§ Task
Print every record exactly as it appears. Leave the pictures out.

Dataset entries:
= = = = = = =
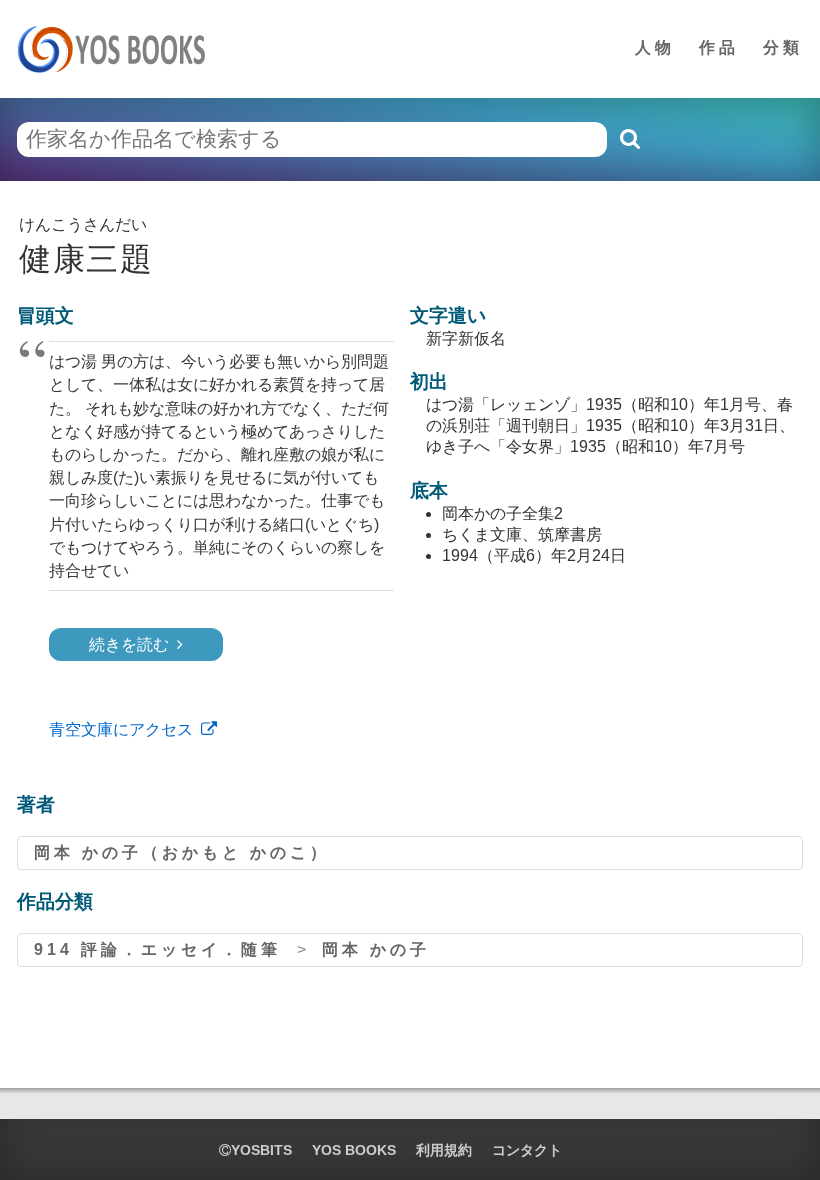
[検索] (629, 139)
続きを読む (129, 644)
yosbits (261, 1150)
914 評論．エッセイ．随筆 (157, 949)
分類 (783, 47)
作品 (719, 47)
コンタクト (527, 1150)
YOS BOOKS (354, 1150)
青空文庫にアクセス (121, 729)
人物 (655, 47)
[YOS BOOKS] (117, 49)
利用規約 (444, 1150)
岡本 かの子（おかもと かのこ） (182, 852)
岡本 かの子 (376, 949)
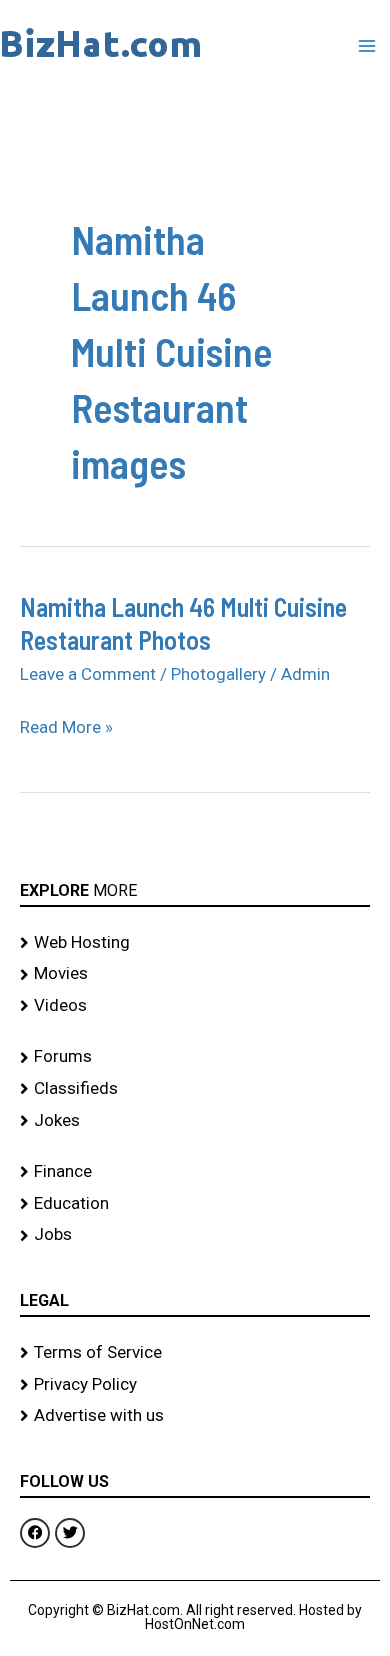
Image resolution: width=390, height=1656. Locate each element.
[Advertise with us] (195, 1416)
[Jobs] (195, 1235)
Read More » (66, 728)
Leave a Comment (88, 674)
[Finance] (195, 1172)
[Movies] (195, 974)
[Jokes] (195, 1121)
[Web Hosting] (195, 943)
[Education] (195, 1204)
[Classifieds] (195, 1089)
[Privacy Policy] (195, 1385)
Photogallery (218, 674)
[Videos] (195, 1006)
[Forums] (195, 1057)
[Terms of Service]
= = = = = = =
§ Answer to this exercise
[検索] (629, 139)
続きを読む (129, 644)
yosbits (261, 1150)
914 評論．エッセイ．随筆 (157, 949)
分類 (783, 47)
作品 (719, 47)
コンタクト (527, 1150)
YOS BOOKS (354, 1150)
青空文庫にアクセス (121, 729)
人物 (655, 47)
[YOS BOOKS] (117, 49)
利用規約 (444, 1150)
岡本 かの子（おかもと かのこ） (182, 852)
岡本 かの子 (376, 949)
Image resolution: width=390, height=1656. Locate each element.
[Advertise with us] (195, 1416)
[Jobs] (195, 1235)
Read More » (66, 728)
Leave a Comment (88, 674)
[Finance] (195, 1172)
[Movies] (195, 974)
[Jokes] (195, 1121)
[Web Hosting] (195, 943)
[Education] (195, 1204)
[Classifieds] (195, 1089)
[Privacy Policy] (195, 1385)
Photogallery (218, 674)
[Videos] (195, 1006)
[Forums] (195, 1057)
[Terms of Service]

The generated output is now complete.